**BRIEF**
Identify every line in the entries below that contains the string "circle", and copy each of those lines. Case counts.

**DATA**

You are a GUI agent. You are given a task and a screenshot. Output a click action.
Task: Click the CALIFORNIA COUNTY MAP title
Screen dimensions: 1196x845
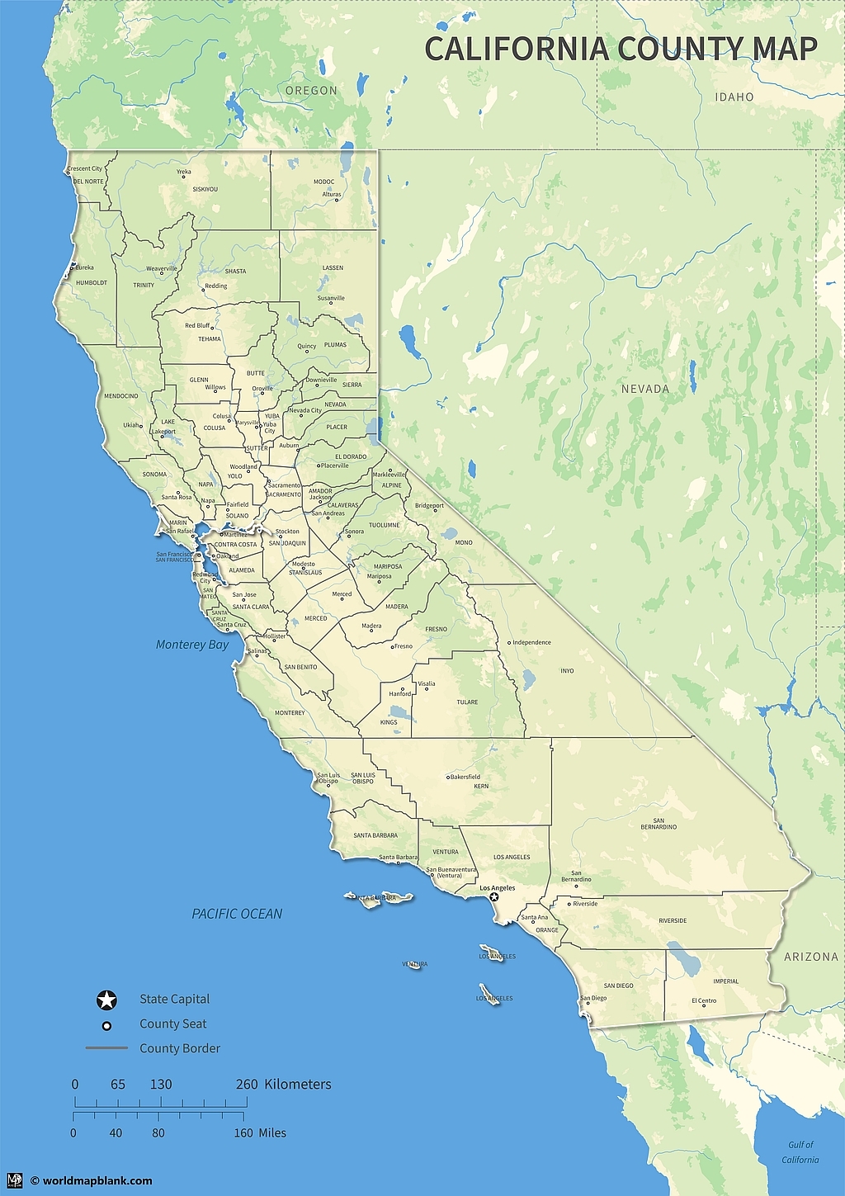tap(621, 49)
* * *
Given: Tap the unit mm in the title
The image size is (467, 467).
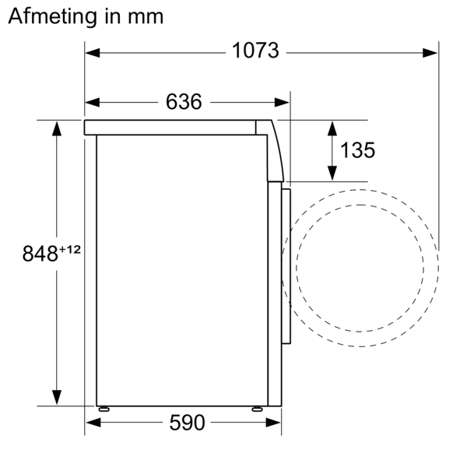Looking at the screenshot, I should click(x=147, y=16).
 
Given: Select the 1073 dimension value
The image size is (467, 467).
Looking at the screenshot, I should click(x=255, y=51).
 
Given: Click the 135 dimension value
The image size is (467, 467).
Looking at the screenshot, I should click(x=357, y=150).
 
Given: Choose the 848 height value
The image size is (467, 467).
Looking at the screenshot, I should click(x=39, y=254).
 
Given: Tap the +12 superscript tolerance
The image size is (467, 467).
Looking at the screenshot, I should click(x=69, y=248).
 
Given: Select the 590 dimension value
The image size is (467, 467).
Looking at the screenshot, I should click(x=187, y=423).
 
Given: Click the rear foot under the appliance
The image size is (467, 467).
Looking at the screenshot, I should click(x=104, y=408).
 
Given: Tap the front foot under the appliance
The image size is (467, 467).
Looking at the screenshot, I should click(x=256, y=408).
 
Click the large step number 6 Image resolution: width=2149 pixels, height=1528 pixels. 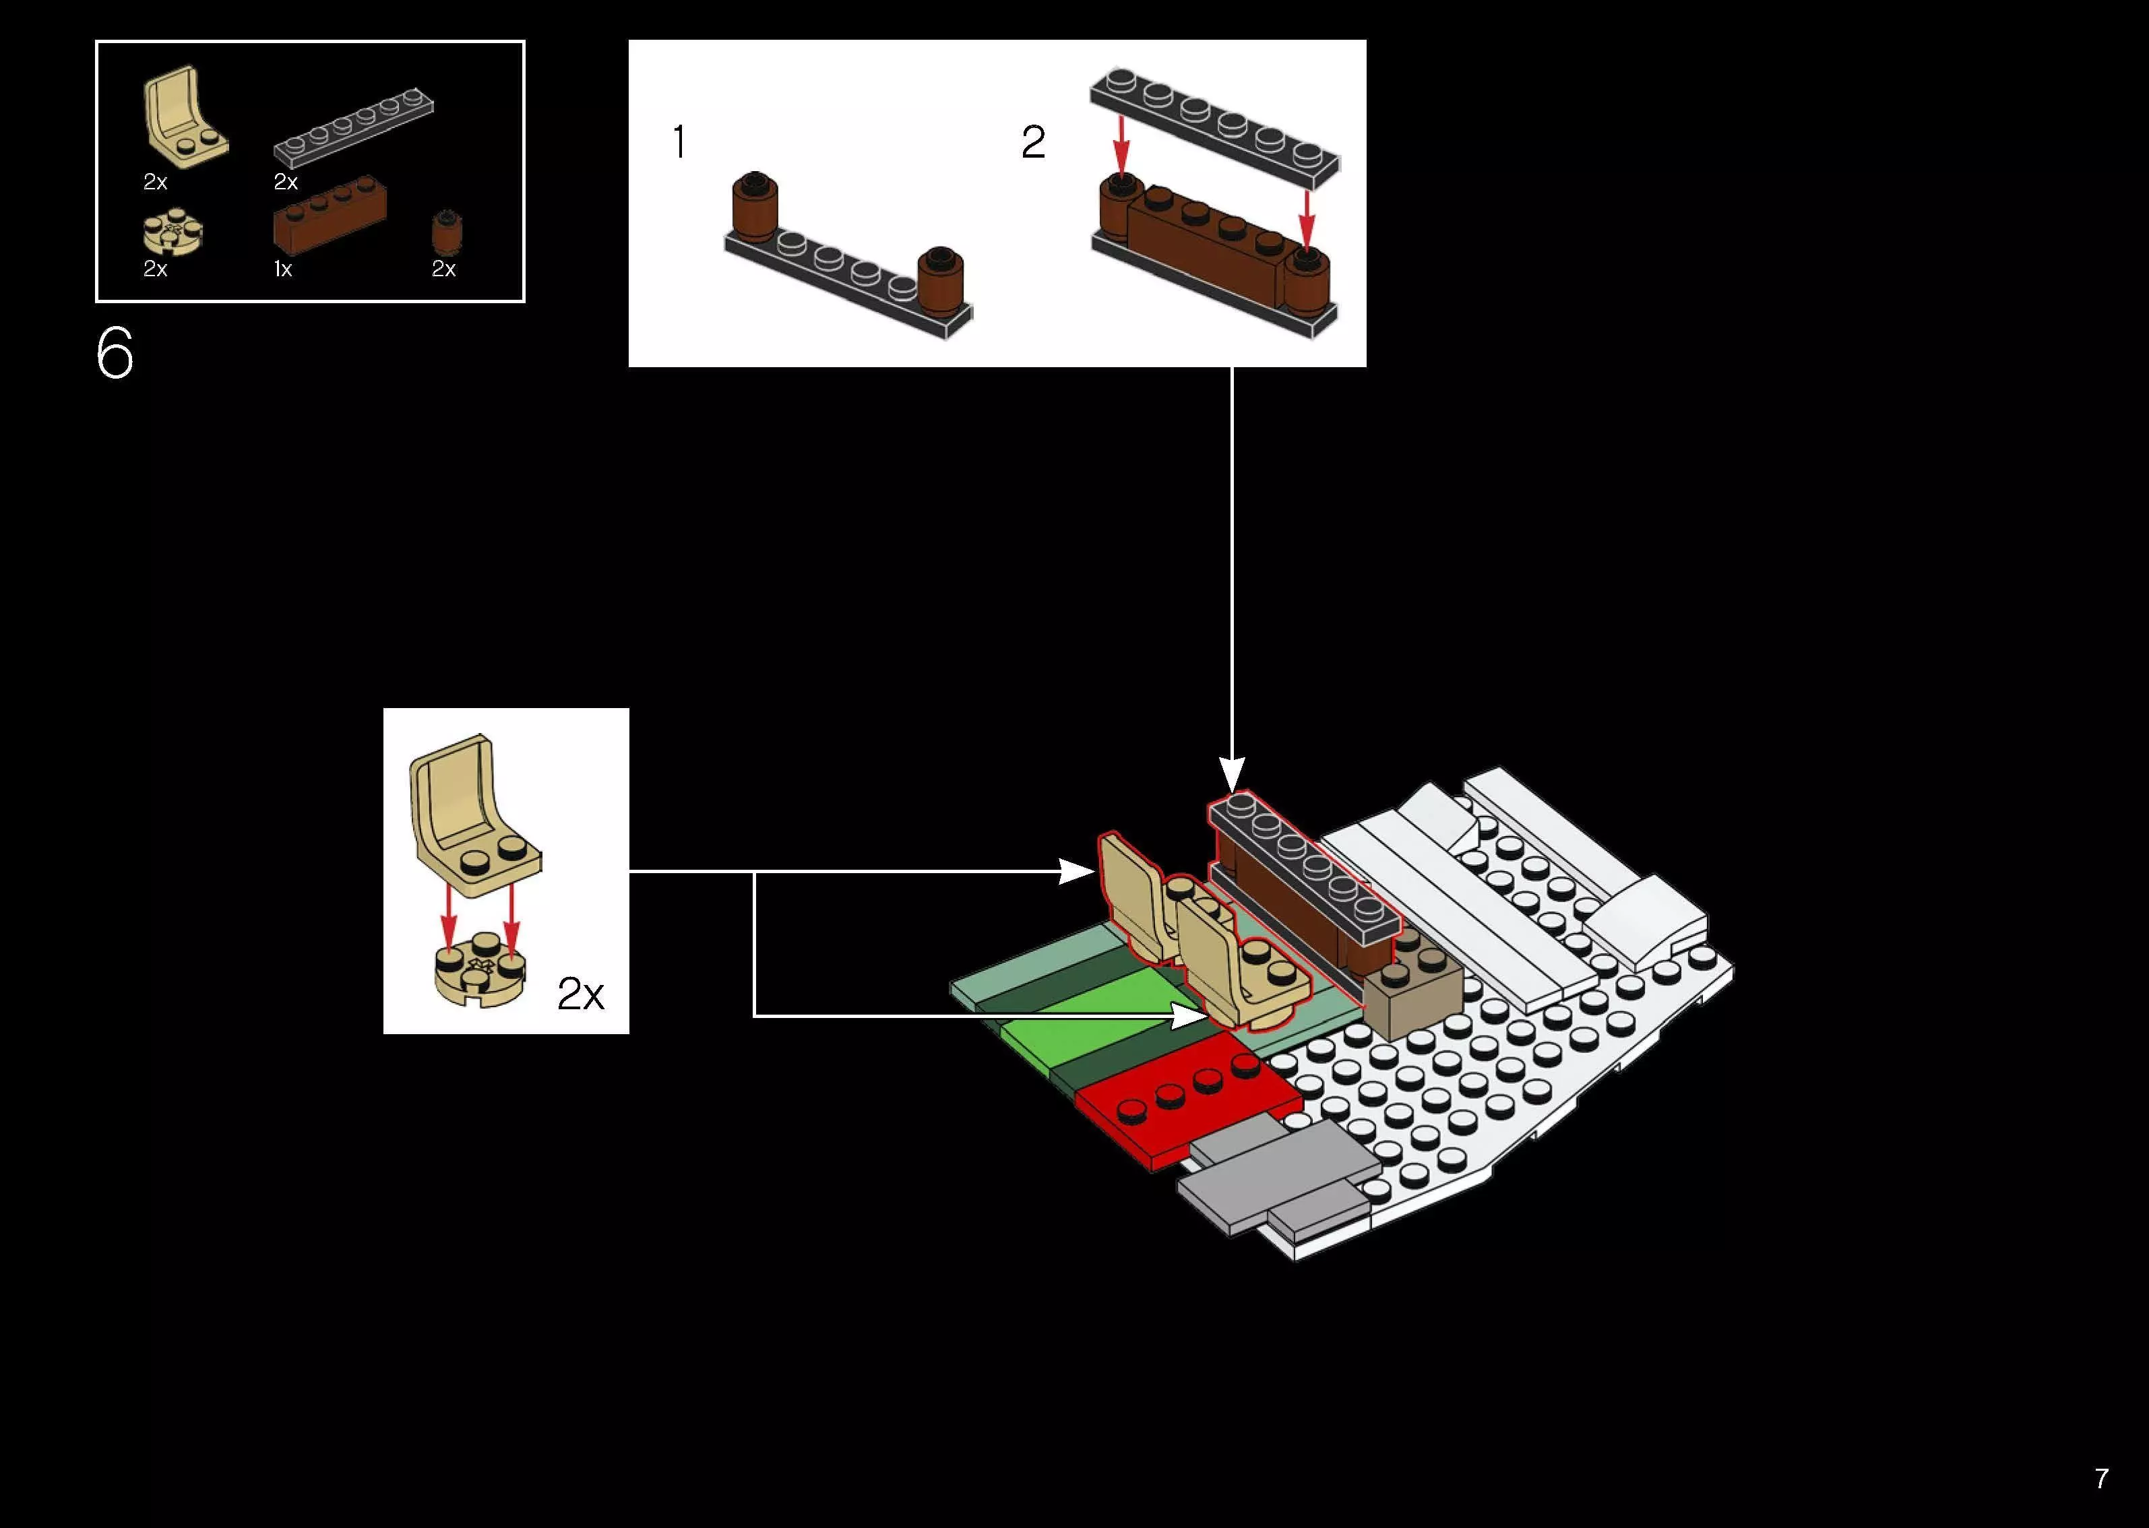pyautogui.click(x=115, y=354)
==
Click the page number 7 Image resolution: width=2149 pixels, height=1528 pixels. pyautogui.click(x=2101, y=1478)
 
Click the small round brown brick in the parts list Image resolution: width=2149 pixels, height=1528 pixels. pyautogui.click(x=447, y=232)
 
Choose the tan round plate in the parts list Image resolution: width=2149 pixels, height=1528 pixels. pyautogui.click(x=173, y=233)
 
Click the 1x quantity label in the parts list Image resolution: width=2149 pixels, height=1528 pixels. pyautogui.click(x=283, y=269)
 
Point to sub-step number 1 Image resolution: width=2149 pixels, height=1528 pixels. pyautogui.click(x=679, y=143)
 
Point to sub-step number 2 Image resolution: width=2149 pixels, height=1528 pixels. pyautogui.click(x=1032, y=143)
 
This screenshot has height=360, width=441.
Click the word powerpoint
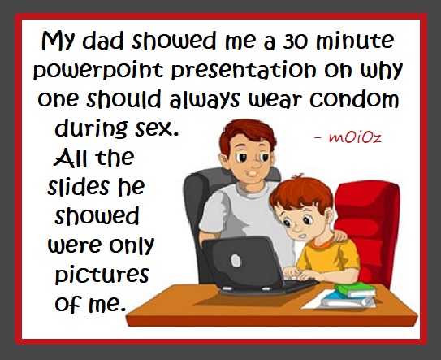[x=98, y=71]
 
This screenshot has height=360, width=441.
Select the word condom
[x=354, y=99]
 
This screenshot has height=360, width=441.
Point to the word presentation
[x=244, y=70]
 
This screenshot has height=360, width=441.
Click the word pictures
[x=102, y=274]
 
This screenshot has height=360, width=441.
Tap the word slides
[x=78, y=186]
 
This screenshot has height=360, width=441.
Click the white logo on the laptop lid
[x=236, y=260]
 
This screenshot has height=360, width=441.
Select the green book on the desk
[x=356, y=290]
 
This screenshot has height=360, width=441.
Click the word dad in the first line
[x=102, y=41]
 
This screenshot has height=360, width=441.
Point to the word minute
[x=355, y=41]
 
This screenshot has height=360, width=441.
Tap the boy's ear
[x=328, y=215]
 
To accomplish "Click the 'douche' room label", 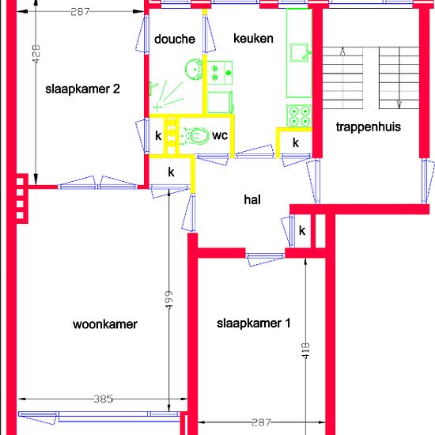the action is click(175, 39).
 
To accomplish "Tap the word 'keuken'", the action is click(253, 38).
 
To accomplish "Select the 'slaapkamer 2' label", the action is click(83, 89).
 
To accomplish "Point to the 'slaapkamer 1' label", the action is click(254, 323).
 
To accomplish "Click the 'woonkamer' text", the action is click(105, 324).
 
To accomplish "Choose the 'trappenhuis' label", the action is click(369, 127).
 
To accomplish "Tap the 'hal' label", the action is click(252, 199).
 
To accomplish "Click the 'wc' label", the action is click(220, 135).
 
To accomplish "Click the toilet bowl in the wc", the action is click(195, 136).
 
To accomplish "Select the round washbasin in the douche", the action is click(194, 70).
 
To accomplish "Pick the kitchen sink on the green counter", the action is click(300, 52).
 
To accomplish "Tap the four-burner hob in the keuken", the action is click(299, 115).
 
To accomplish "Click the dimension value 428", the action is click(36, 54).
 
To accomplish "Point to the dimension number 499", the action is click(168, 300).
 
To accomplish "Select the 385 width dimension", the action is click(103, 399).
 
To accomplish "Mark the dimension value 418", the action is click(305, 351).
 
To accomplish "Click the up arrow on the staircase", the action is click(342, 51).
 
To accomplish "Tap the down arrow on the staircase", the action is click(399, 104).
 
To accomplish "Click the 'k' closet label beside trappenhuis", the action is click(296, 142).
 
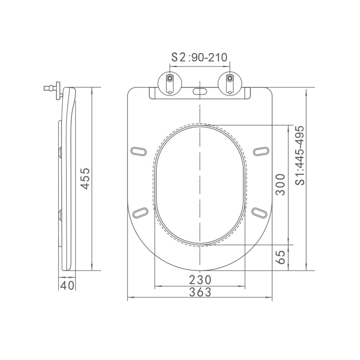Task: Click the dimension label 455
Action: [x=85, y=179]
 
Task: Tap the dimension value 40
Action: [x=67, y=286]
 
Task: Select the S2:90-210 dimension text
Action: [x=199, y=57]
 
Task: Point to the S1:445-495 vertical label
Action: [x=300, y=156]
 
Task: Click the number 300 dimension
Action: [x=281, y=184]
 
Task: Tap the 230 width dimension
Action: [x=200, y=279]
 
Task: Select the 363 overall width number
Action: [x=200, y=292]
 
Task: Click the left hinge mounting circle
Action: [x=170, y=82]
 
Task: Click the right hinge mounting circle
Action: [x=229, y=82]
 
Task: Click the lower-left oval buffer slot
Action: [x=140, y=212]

**REPLY**
Task: Click the left hinge mounting circle
Task: Click the right hinge mounting circle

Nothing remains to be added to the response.